NEUROLOGY, 1940
Chapter XXXVII - Carbon Monoxide Poisoning (cont.)
Pathogenesis - A number of theories have been advanced to account for the lesions, none of which by itself, perhaps, can be considered adequate.
Little if any obsurity veils diagnosis when the tinting of the skin and the circumstances of the case compel attention. The spectroscope can be used, and Kinkel's colour test. Prognosis must ever be guarded; much hangs on length of exposure and on the patient's age and general health. The gas is said to vanish from the blood in a few days, but possible tardy development of serious symptoms after initial recovery should not be forgotten, mysterious as it is. Some allege that vascular lesions advance though carboxyhaemoglobin disappears; others suppose the sequelae a result of disturbed nutrition and faulty elimination.
At the acute period treatment consists in removing the subject from the contaminated atmosphere at once and in the use of oxygen as an antidote; to it carbon dioxide (7 per cent) can be added with a view to quickening lung ventilation. Artificial breathing may be required. Injections of coramine (5 c. cm. intravenously or intramuscularly) have been employed with success. At a subsequent period, if damage has been done to nerve tissues, only symptomatic measures apply. Allusion has already been made to the value of intravenous hypertonic saline in the relief of chronic headache.
+++
** Instructions for the task **
Write out the carbon monoxide passage word for word, beginning at the words "Little if any" and stopping after "and faulty elimination.". Work only from the carbon monoxide passage.

Items listed in a dataset
+++
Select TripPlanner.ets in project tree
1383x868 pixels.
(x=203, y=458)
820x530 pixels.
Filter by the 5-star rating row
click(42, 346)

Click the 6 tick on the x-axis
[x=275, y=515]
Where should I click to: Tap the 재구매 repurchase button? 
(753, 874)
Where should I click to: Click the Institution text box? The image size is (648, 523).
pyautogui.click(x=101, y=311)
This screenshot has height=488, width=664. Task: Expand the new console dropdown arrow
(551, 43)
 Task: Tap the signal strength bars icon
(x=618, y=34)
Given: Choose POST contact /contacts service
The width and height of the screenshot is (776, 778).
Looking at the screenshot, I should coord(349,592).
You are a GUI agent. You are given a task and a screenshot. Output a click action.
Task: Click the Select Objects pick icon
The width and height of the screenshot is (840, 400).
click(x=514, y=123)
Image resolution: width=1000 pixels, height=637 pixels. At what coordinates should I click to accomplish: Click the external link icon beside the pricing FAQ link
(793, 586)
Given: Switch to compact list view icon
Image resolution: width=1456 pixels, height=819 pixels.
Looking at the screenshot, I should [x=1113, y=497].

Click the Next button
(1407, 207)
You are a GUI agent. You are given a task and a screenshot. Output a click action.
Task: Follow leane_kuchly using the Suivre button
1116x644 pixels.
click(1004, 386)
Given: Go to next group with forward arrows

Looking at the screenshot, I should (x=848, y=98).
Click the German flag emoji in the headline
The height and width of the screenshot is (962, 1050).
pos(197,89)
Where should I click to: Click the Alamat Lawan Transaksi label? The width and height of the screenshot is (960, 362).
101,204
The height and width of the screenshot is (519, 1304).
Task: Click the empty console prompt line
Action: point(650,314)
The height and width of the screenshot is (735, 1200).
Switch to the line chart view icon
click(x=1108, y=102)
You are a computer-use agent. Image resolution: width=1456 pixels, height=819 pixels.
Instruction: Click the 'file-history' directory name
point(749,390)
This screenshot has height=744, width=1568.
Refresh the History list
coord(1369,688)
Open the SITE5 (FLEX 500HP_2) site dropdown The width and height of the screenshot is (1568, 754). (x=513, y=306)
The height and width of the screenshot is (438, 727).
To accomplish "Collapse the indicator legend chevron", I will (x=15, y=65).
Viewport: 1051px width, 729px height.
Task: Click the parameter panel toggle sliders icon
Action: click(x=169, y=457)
+++
** Task response **
Little if any obsurity veils diagnosis when the tinting of the skin and the circumstances of the case compel attention. The spectroscope can be used, and Kinkel's colour test. Prognosis must ever be guarded; much hangs on length of exposure and on the patient's age and general health. The gas is said to vanish from the blood in a few days, but possible tardy development of serious symptoms after initial recovery should not be forgotten, mysterious as it is. Some allege that vascular lesions advance though carboxyhaemoglobin disappears; others suppose the sequelae a result of disturbed nutrition and faulty elimination.